December 29, 2008

"While You Were Away..."

So, you didn't have time to catch the news the past week? Sure. It was Christmas and perhaps, a time for peace and quiet however, the news marched on and here's a few things you may have missed.
  • Purrrrrfect Ironic ending - Comic book nerds and fans of campy nostolgia were left speechless on Christmas Day as the lady who portrayed Catwoman in the 1960's serial Batman passed away. She was in her 80's. Her death was somewhat ironic considering her other claim to fame was her rendition of, "Santa Baby" which was a top ten single in the 60's. Perhaps the Good Lord above chuckled to himself when choosing Christmas as a time to call her back home?! In any case, because of it being a rather slow week in the Entertainment Biz, another bit of irony surfaced in recent days when news tickers printed the same obituary on a daily basis as recently as today. That brings the total "deaths" of Eartha Kitt to five. Indeed, if the cliche is really true, this cat lady DOES have nine lives... which of course means, four more obits to go! Irony #3? Nope. This is kinda pushing a conspiracy theory not yet looked into. Though it is odd and almost exactly a year past his death, Heath Ledger and Eartha Kitt never crossed paths.

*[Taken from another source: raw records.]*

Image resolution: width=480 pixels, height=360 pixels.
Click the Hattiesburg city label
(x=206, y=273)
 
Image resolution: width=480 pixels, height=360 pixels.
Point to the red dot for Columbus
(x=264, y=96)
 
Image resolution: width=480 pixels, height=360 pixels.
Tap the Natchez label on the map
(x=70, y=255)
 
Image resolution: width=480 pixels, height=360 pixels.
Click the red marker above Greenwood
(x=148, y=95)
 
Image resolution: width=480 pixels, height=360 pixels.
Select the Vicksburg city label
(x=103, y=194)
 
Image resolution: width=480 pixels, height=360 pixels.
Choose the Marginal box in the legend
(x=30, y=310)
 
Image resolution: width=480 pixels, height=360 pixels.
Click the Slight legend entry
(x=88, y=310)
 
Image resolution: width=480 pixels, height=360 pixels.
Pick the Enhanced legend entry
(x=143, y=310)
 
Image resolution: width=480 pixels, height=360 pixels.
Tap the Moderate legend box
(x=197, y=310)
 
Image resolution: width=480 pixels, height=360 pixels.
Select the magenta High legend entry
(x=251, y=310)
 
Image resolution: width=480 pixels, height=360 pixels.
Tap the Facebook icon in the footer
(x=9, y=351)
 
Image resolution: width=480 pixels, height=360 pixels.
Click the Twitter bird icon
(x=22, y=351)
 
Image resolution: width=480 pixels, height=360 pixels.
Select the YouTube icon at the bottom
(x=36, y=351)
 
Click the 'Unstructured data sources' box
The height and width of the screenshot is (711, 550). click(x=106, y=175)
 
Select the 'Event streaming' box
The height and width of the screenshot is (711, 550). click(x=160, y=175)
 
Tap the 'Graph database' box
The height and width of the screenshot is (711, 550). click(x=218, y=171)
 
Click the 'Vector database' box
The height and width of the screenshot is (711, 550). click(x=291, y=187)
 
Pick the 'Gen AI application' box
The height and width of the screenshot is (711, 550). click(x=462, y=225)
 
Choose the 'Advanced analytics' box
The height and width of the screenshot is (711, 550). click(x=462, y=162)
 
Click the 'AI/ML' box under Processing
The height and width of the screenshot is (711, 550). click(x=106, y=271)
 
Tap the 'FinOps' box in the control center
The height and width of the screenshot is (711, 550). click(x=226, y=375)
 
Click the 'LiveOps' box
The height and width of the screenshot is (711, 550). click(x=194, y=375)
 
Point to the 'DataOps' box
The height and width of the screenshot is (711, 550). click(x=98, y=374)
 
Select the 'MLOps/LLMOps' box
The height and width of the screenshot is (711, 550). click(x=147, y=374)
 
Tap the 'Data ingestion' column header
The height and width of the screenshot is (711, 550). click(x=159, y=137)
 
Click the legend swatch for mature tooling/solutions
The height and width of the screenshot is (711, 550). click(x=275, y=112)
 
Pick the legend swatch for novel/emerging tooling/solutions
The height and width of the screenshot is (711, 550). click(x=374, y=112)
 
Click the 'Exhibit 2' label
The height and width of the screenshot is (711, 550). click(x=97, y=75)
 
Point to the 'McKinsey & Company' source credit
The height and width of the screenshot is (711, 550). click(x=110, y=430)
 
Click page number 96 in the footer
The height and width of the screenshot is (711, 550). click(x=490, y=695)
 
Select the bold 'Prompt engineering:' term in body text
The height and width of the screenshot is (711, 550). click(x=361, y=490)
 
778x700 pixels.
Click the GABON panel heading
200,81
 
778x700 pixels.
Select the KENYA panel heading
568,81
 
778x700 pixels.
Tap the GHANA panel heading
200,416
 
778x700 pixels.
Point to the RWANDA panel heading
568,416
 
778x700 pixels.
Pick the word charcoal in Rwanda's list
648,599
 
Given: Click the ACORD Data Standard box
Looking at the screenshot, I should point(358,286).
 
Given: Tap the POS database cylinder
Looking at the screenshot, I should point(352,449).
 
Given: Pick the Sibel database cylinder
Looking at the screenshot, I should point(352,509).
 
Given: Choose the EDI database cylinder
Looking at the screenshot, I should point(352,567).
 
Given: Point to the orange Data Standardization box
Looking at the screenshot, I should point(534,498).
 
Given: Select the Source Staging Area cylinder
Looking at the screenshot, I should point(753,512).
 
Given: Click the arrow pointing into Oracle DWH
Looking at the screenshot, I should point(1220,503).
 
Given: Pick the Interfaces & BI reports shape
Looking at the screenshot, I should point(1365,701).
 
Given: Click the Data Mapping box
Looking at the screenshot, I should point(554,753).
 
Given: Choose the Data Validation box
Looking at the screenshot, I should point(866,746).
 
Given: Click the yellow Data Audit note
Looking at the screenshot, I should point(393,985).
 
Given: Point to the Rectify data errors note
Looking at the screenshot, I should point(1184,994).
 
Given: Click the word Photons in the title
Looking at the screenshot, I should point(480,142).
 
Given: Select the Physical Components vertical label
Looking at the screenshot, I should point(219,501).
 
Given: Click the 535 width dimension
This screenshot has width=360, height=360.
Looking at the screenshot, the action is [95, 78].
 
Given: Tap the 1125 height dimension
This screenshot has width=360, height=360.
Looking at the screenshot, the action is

  • If you hold his ear up close next to yours, you can hear the Pacific Ocean! Just don't take his picture, PLEASE! Although not yet officially, he's been our President since November. Borack Obama. He's held daily Press Conferences, selected a whole list of his favorites to fill the Democratic Party's empty shoes. All this while George W. Bush is still kinda technically our President although missing as of late. While Obama finishes his walk on the sandy beaches of Hawaii before being sworn in as Commander-in-Chief, publications such as Time Magazine are already pointing out Obama's biggest beef: Being followed by camera crews. A recent article discussed his being annoyed by "gawkers" preying on him and his family and same magazine showed a timeline of how the job ages a person at the end of his term. According to this photo at left, Obama will resemble Morgan Freeman almost as he appeared as President in Deep Impact. Hey, Obama's already aging rapidly due to Paparazzi? This photo may be somewhat conservative. Four years from now, he may look like Grady Wilson.
  • From the "Gee, maybe I should've said something sooner" files... There's nothing funny about the L.A. fella who dressed up in a Santa suit and went berzerk on his ex wife and family on Christmas Eve. It was a tragic story that ended with his own suicide. As is often the case in tragedies such as this, days later people/witnesses/those who seek attention start speaking to reporters to spin their own stories on events leading up to what happened. A woman (who chose not to be identified for fear of God knows what) had a chat with the tabloid talk outlet known as, Inside Edition. It was this lady who makes a living as a seamstress, that said she felt something suspicious about the guy who came into her shop last month to get custom fitted for a Santa Suit and stressed that she make it "XXL with plenty of deep pockets on the inside". Of course, we know what happened next. Hours later, same woman appeared on CNN telling the same story. Thanks for nothing lady! It's too late for "would've, should've, could'ves". I'm sure the survivors are grateful for your suspicions about the bad Santa. It's a shame you didn't talk BEFORE the events took place!
  • "A beautiful breeze in Greece" or in this case, "GREASE". Now your Pops/husband/boyfriend/significant other with bad taste can have the smell to go with it as Burger King rolled out it's latest menu item in the form of "Le toilet water". It's true. You or someone special can stink like the creepy pedophile King mascot who's always on the run from something or someone in commercials. Let's face it, you can smell like his meat... the meat that BK is so famous for "flame broiling" (although it's been decades since I actually spotted an actual fire going in the joint). Initially, the small bottle was to be sold via their website however, a few select stores sell the $7.99 bottle of BK right off the menu. Described as a cross between "Old Spice" and "fresh cut pine trees", this is the perfect follow up to last years "Play-Doh" cologne (which yes, actually existed). Save the eight bucks, wait for a warm day and throw Grandpa's Fruit of the Looms on the Bar-B in between the corn-on-the-cob and Oscar Mayer weiners and you get the same thing.